Return nothing but the lines from the one containing "Image resolution: width=442" through the end of the records below, exactly as they stand and without pictures.

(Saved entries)
○ ○ ○ ○ ○ ○ ○

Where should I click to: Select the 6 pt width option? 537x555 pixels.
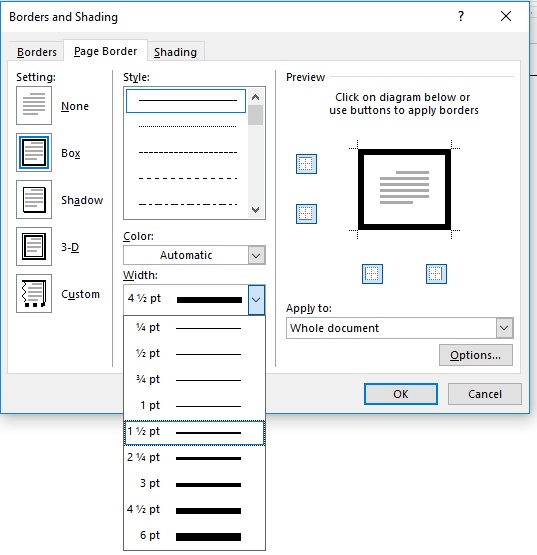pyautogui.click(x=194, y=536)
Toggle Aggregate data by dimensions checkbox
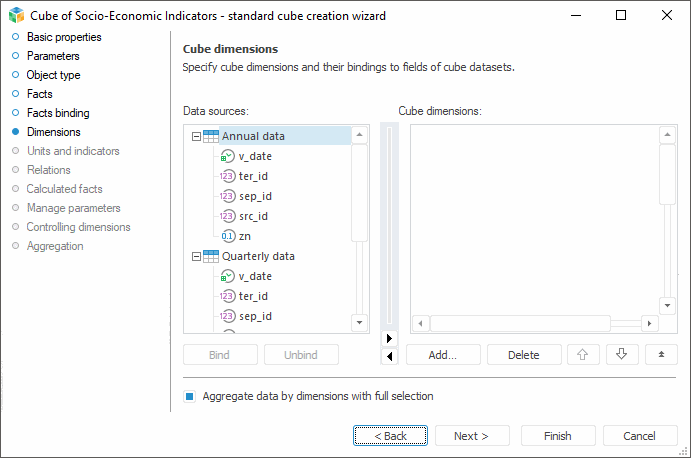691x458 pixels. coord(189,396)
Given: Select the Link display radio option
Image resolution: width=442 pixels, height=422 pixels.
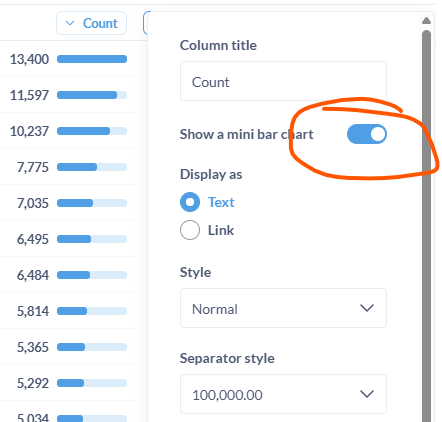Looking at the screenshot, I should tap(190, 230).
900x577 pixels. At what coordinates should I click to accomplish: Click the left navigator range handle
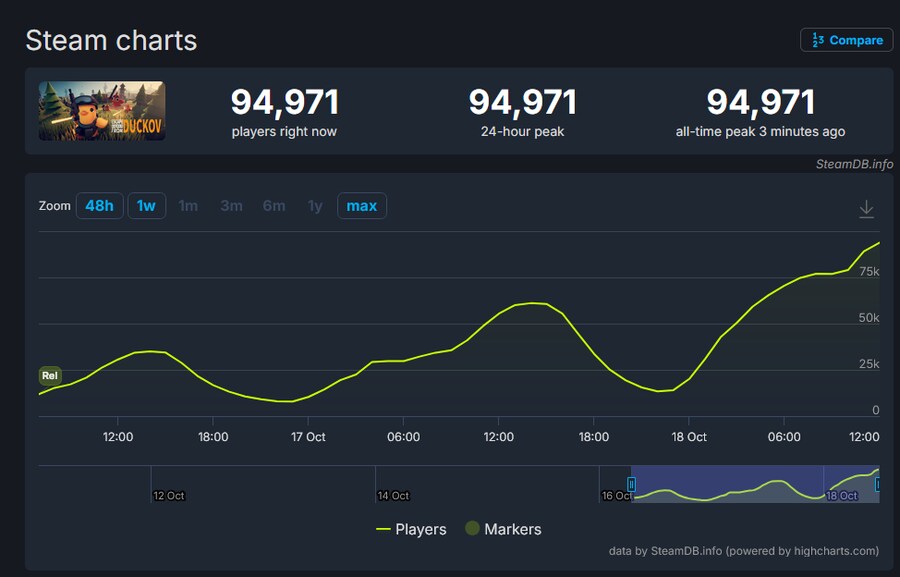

○ ○ ○ ○ ○ ○ ○

> **COMPLETED EXERCISE**:
Image resolution: width=442 pixels, height=422 pixels.
Looking at the screenshot, I should tap(190, 230).
900x577 pixels. At what coordinates should I click to accomplish: Click the left navigator range handle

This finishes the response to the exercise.